M. François Fortassin. Ce qui m'intéresse le plus, monsieur le ministre, c'est ce dont vous n'avez pas parlé dans votre intervention, que j'ai écoutée avec beaucoup d'attention. En particulier, il n'échappe à personne que la formation professionnelle coûte cher. Si l'on ne peut regretter l'argent que l'on y consacre, je souhaiterais néanmoins que l'on s'interroge sur son efficacité.

Par ailleurs, ne serait-il pas judicieux d'associer le plus étroitement possible la formation initiale, la formation professionnelle et la formation continue ?

Enfin, monsieur le ministre, vous n'avez rien dit sur le problème de la taxe d'apprentissage. On peut certes être amnésique ; néanmoins, si on ne l'est pas, on sait que, la perception de cette taxe d'apprentissage donne lieu à des situations tout à fait anormales : elle est perçue par des organismes qui ne subissent que des contrôles fluctuants, pour ne pas dire extrêmement épisodiques, des organismes qui jouent les banquiers en percevant la taxe en début d'année pour la réutiliser à compter du mois d'octobre ou de novembre.

Quant au contrôle de son utilisation, s'il est peut-être très important, il n'est cependant pas démocratique ; en effet, mes chers collègues, je mets au défi les élus que vous êtes de recueillir des données exactes à cet égard.

S'agissant des organismes de formation, il en est d'excellents, et d'autres qui le sont moins... Sur quels critères les formateurs sont-ils recrutés ? Pour ma part, je ne le sais pas.

Est-il judicieux que la majeure partie de ces organismes de formation dépendent des chambres de commerce et d'industrie ? Sans porter nécessairement un jugement négatif sur ce point, je pose tout de même la question.

Par ailleurs, l'oubli principal de ce texte concerne les jeunes sortant du système scolaire sans aucune formation, à la suite d'un échec ou du dépassement de la limite d'âge. Or, c'est bien de ceux-là dont il faut se soucier !

Enfin, il me semble que l'Etat doit être garant de ces équilibres et non pas choisir son camp. Monsieur le ministre, vous aviez la possibilité de donner véritablement du souffle à ce projet de loi. Mais, pour cela, il aurait fallu être totalement impartial et ne pas faire un arbitrage à la maison. Chacun sait d'ailleurs qu'un tel arbitrage ne satisfait personne : ceux qui perdent la partie à cause de l'arbitre sont mécontents, et les vainqueurs trouvent que l'on n'en a pas fait assez ! Je crains que telle soit la position du MEDEF ! (Très bien ! sur les travées du groupe socialiste.)

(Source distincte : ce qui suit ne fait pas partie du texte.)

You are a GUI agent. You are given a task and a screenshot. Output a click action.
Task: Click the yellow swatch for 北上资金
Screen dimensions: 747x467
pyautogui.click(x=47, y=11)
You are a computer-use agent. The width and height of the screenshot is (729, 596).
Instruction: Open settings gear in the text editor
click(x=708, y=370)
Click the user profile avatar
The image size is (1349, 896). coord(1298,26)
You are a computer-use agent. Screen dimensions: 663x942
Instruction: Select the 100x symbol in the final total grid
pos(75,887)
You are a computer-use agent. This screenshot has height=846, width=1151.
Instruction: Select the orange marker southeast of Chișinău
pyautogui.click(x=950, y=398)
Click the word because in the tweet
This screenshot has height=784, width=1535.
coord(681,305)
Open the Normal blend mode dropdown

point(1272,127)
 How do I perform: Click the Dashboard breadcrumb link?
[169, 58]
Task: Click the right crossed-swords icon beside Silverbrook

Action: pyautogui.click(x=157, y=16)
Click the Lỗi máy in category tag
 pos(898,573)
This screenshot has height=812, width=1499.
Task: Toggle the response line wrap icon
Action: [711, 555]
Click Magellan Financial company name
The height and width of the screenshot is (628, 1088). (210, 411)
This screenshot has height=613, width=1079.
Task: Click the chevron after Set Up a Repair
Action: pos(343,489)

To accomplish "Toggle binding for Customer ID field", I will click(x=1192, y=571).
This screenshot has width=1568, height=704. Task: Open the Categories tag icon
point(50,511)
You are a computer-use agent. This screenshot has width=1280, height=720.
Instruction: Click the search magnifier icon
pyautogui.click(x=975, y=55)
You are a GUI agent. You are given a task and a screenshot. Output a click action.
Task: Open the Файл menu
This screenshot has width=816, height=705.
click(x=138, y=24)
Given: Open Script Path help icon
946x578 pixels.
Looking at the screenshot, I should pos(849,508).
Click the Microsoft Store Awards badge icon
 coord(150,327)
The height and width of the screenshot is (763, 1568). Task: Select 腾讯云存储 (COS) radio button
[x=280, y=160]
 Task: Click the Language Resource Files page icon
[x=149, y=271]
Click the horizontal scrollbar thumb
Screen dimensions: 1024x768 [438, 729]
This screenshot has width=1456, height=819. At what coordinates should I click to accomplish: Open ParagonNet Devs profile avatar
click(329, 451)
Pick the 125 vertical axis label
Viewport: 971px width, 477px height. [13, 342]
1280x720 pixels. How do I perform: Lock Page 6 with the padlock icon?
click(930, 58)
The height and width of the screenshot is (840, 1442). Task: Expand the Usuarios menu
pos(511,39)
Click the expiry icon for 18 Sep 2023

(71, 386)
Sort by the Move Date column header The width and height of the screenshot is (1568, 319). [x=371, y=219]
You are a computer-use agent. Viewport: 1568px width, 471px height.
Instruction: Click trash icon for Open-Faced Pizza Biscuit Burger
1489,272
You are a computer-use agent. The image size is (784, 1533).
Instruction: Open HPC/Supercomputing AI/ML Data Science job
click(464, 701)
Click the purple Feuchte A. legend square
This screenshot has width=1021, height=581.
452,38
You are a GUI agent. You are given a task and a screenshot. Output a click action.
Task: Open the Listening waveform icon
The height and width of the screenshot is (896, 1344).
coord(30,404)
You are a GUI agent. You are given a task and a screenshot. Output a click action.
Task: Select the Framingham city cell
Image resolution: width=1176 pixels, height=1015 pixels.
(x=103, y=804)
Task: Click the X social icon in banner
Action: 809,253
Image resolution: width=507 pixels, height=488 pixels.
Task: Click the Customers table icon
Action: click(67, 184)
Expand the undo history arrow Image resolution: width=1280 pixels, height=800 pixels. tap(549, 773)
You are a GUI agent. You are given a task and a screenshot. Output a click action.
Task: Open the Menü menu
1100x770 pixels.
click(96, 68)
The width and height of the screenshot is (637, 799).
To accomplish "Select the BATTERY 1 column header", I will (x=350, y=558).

Monsieur le ministre, vous avez situé les responsabilités. Encore faudrait-il rappeler celle qui incombe aux employeurs : on ne peut en effet demander à un salarié d'être performant dès la première semaine !

En conclusion, votre projet de loi ne me paraît pas bon ! (Applaudissements sur certaines travées du RDSE, ainsi que sur les travées du groupe socialiste et du groupe CRC.)

M. Nicolas About, président de la commission des affaires sociales. C'est à désespérer des formateurs !

M. le président. La parole est à Mme Gisèle Printz.

Mme Gisèle Printz. Monsieur le président, monsieur le ministre, mes chers collègues, la formation professionnelle et le dialogue social sont deux volets essentiels de notre droit du travail, et leur adaptation à l'évolution de la société est une nécessité que nul ne conteste. Pour cela, monsieur le ministre, vous nous proposez un texte unique, fondé sur deux accords conclus entre les partenaires sociaux, et nous ne pouvons que regretter que ces deux volets n'aient pas fait l'objet d'un projet de loi séparé et d'une discussion autonome.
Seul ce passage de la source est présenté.